まあとにかく、聖女の能力を調べるか・・・
私は小娘を体からベリッと引き剥がし、椅子を指さした。
「席について下さい」
「うん、まだ攻略出来てないから激ツン〜。ふふ〜」
何を言ってるんです?
小娘はとててと軽快に歩き、席に着いた。顔はもう満面の笑顔だ。
『さあ来い!』てな表情だ。
名前はミラ・クルー。14歳。女性。王都の外れの街出身。両親は既に無く、老婆に育てられる。
その老婆も最近亡くなり、職を探していた。勉強した事が無いのに、魔法がちょっと使える。

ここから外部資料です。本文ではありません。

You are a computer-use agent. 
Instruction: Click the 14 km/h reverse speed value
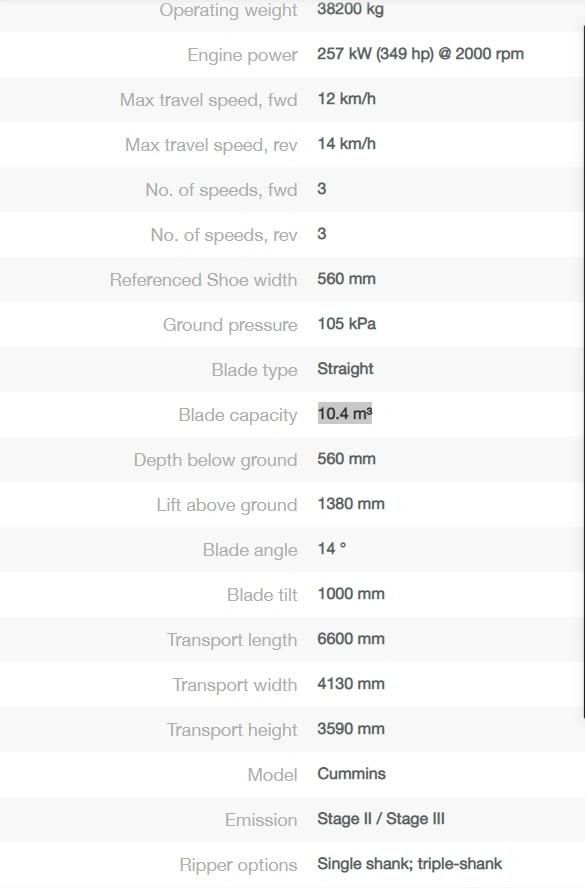[347, 144]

怪我をしていた人の怪我を治した。薬草の知識が何故かある・・・
今までのなんちゃって聖女と同じ程度の力を持っているな。
ちゃんと勉強と修行をしたらモノになりそうだ。ちゃんと勉強と修行をすれば、な。
今14歳か。
なんちゃって聖女の平均年齢が16〜18歳だった。
この年齢から仕込めばイケるかも。下らない攻略とかフラグとかルート・・・
あ。言ってたわ、ルートって。あちゃ〜〜・・・
「ちゃんと修行と勉強をするなら雇います。修行中も賃金と寝起きする部屋を用意するので安心なさい」
「ちゃんとしますっ!頑張りますっ!!」
「・・修行中は仮雇用となるので、1週間で金貨1枚となります」
「はーい!頑張っちゃいますよぉ〜〜!!」
うぅむ・・いい返事だが、果たしてモノになるのか・・・
1週間で住む所付き金貨1枚は破格の待遇だ。
大人の男でも、週休2日で7時間勤務の人足の駄賃が1週間で銀貨85枚(銀貨100枚で金貨1枚)だからな。

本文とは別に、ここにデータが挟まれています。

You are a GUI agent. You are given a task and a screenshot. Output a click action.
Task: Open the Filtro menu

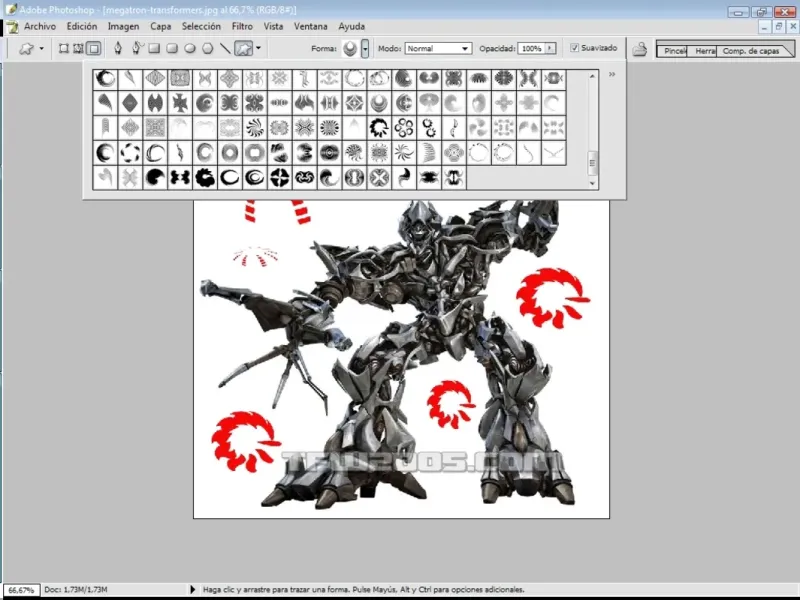click(x=242, y=26)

時給金貨1枚はまだまだ先の話、本当の聖女になってからである。
まあそんなわけで・・ミラは採用されたのだった。
あれから3年。
私が直々に修行と勉強を仕込んだお陰で、ミラは正しく聖女となって信者の崇拝を受けるまでになった。
慰問して祈り、悩みを聞いて慰める。
怪我や病に苦しむ人に祝福を与え、痛みを和らげる。
笑顔で人々を癒し、元気付ける。
神殿であの愛らしい声で教えを解き、人々は感銘を受けて拝礼をする・・
その神殿の荘厳な空気に、毎度の事ながら私は胸が一杯になるのだった。
そして再び慰問先に向かう。
元気いっぱいなミラと、私は共に各地を行脚した・・・
可愛い私のミラ。
『リャイアスさま!』とニカッと笑って名を呼ばれると、つい顔が緩んで笑顔になってしまう。
素晴らしい聖女に成長した弟子ミラ。
おきゃんだけれど、真面目で頑張り屋で・・修行も文句を垂れつつも一生懸命で。
私とふたり、一緒に色々な場所に赴いた。
山あり谷あり、秘境みたいな場所にもふたりで歩いて・・
夜宿屋で、野宿のテントで、教本を読み、魔法を教え、色々な話をした。
本当に、本当に可愛い。素直で勉強熱心で、辛い時もなけなしの笑顔で・・
私の大事なミラ。
私だけの、大切なミラ・・・
ある日。
何処かの王家の嫡男に見染められ、召上げる話が持ち上がった。
光教にとってそれは喜ばしい事だった。
もちろん、ミラにとっても。
・・・私はそれに反対する道理は・・無い。
「私はまだまだ修行の身です!世界のみなさんの元へ、祈りを届けるのが私の使命です!小さな村、辺境の街、私はこれからも頑張るつもりです。だって、世界のみなさんが私を待ってくれているんですもの!」
にこっと笑い、断ったのだ。
私は・・・愚かにも・・喜んでしまったのだ。
「リャイアスさま!」
あの面接から5年。
すっかり美しく成長したミラが、私の傍に立つ。
見た目は美しい聖女なのに、話出せばいつもの元気なミラ、ちっとも上品で無い、5年前と変わらない庶民的なミラのままだ。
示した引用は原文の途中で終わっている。